- _Requirement_
Quote the entries from the line containing "coordinates (1363, 812)." up to and including the line containing "coordinates (427, 864).", reproducing each line without any change.
---------------
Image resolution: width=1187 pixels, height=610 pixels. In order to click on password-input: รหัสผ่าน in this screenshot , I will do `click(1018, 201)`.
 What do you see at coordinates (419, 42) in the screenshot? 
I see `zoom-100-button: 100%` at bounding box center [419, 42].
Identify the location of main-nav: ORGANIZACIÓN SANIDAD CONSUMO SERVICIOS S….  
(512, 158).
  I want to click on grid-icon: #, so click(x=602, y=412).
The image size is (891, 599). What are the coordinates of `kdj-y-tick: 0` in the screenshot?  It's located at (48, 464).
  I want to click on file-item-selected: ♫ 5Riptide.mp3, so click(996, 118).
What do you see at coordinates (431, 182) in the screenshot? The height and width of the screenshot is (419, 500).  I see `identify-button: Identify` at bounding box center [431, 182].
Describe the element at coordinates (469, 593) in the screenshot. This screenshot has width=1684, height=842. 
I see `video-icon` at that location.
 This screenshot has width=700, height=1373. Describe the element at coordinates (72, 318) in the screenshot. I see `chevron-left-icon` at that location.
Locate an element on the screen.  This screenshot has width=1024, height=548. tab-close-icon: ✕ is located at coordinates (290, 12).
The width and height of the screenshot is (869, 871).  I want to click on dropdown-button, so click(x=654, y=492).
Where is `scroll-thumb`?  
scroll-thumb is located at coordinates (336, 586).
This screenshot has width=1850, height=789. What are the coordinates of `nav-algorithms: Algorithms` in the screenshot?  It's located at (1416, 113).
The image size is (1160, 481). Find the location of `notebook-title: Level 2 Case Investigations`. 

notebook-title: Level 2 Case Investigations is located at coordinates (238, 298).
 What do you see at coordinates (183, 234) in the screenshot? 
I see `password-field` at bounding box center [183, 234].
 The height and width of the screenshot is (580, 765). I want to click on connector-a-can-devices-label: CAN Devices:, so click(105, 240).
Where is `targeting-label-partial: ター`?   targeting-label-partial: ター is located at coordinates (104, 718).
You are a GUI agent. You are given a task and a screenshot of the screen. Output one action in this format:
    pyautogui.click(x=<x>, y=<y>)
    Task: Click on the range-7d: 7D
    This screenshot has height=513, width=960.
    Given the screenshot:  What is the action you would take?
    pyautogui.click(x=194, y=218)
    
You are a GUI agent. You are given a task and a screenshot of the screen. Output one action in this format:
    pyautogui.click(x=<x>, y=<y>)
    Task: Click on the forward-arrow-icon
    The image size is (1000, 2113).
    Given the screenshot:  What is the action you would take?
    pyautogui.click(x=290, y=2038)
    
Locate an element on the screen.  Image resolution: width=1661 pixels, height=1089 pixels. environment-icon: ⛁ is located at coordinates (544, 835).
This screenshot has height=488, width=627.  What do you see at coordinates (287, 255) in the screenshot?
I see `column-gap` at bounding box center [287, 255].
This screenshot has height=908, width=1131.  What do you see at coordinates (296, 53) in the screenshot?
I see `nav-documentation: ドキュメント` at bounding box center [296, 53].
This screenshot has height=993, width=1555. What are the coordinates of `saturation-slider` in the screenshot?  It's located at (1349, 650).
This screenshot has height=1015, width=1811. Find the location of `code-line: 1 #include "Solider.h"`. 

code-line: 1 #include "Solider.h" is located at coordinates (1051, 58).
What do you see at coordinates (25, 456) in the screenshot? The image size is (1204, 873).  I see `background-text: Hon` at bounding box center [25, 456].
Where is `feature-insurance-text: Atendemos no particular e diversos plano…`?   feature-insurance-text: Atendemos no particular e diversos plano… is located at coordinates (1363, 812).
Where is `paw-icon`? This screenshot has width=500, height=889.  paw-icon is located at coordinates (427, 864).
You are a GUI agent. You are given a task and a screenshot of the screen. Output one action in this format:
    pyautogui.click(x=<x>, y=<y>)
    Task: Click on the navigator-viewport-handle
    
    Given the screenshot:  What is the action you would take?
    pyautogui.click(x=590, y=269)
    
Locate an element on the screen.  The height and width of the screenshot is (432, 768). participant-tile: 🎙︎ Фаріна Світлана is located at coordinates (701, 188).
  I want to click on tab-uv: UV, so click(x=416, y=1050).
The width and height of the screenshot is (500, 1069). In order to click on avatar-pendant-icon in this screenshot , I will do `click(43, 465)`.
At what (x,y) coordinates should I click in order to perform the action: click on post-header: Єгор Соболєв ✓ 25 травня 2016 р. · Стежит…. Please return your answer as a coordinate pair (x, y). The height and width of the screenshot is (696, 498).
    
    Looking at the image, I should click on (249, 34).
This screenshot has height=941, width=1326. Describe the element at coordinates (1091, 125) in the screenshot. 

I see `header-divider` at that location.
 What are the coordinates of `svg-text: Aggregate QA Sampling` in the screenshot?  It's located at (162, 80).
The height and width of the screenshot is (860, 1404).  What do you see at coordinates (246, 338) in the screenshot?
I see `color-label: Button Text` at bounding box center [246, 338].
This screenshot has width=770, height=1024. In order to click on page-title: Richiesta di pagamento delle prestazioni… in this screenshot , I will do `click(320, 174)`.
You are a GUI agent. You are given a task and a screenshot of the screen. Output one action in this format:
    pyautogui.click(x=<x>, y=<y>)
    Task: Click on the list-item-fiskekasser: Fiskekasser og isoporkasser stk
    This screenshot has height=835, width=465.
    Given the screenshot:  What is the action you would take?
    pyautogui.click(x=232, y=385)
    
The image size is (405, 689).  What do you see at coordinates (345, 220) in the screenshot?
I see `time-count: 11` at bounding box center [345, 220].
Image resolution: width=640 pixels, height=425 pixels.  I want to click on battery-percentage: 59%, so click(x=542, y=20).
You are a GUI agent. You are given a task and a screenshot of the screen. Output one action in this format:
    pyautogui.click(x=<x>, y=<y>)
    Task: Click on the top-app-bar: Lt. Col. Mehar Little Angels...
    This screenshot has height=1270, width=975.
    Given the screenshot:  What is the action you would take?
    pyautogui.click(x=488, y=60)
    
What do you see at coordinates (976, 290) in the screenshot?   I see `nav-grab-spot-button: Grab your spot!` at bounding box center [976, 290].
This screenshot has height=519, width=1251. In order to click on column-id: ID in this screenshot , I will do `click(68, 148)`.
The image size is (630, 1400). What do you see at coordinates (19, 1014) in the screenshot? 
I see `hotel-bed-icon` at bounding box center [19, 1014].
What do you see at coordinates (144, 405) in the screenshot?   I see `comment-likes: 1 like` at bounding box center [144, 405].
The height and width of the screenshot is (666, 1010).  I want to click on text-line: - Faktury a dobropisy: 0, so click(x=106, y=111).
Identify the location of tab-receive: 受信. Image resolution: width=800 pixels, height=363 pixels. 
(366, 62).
---------------
- _Answer box_
Where is `feature-insurance-text: Atendemos no particular e diversos plano…`?   feature-insurance-text: Atendemos no particular e diversos plano… is located at coordinates (1363, 812).
Where is `paw-icon`? This screenshot has width=500, height=889.  paw-icon is located at coordinates (427, 864).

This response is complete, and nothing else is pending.